■ **PROBLEM REQUIREMENTS**: Return, unchanged, the lines that begin at the one containing "Where should I click to: Open" and stop after the one containing "(x=733, y=930)". Both of these lines are included.
=====
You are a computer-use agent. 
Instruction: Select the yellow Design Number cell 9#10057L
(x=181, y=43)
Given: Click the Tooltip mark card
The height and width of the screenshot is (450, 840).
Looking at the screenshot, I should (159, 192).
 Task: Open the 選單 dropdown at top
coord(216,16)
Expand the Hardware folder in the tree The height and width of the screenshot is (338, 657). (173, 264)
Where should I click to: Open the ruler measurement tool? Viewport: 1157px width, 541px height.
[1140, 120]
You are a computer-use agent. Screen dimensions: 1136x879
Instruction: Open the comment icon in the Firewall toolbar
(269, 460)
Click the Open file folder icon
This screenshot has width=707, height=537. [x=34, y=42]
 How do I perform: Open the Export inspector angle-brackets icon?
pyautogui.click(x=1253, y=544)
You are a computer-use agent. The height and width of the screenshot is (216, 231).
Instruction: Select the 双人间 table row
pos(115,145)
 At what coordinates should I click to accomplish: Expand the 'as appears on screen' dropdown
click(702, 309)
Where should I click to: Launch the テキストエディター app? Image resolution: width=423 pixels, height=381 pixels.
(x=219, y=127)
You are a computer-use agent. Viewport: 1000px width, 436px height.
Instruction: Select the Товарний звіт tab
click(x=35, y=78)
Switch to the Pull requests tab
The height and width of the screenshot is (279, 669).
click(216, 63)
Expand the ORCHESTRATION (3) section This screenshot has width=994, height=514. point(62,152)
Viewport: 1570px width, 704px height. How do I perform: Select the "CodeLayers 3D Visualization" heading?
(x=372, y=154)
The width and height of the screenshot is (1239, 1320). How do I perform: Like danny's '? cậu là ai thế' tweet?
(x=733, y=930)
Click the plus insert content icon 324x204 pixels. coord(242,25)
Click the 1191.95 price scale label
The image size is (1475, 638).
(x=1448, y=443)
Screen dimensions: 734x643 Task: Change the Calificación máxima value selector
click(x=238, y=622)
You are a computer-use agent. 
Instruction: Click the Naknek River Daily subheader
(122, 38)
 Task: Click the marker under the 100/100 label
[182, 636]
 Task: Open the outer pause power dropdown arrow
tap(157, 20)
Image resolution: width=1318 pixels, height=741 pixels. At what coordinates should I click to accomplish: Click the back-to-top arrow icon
=====
■ **SOLUTION FOR THIS EXERCISE**:
Where should I click to: Open the ruler measurement tool? Viewport: 1157px width, 541px height.
[1140, 120]
You are a computer-use agent. Screen dimensions: 1136x879
Instruction: Open the comment icon in the Firewall toolbar
(269, 460)
Click the Open file folder icon
This screenshot has width=707, height=537. [x=34, y=42]
 How do I perform: Open the Export inspector angle-brackets icon?
pyautogui.click(x=1253, y=544)
You are a computer-use agent. The height and width of the screenshot is (216, 231).
Instruction: Select the 双人间 table row
pos(115,145)
 At what coordinates should I click to accomplish: Expand the 'as appears on screen' dropdown
click(702, 309)
Where should I click to: Launch the テキストエディター app? Image resolution: width=423 pixels, height=381 pixels.
(x=219, y=127)
You are a computer-use agent. Viewport: 1000px width, 436px height.
Instruction: Select the Товарний звіт tab
click(x=35, y=78)
Switch to the Pull requests tab
The height and width of the screenshot is (279, 669).
click(216, 63)
Expand the ORCHESTRATION (3) section This screenshot has width=994, height=514. point(62,152)
Viewport: 1570px width, 704px height. How do I perform: Select the "CodeLayers 3D Visualization" heading?
(x=372, y=154)
The width and height of the screenshot is (1239, 1320). How do I perform: Like danny's '? cậu là ai thế' tweet?
(x=733, y=930)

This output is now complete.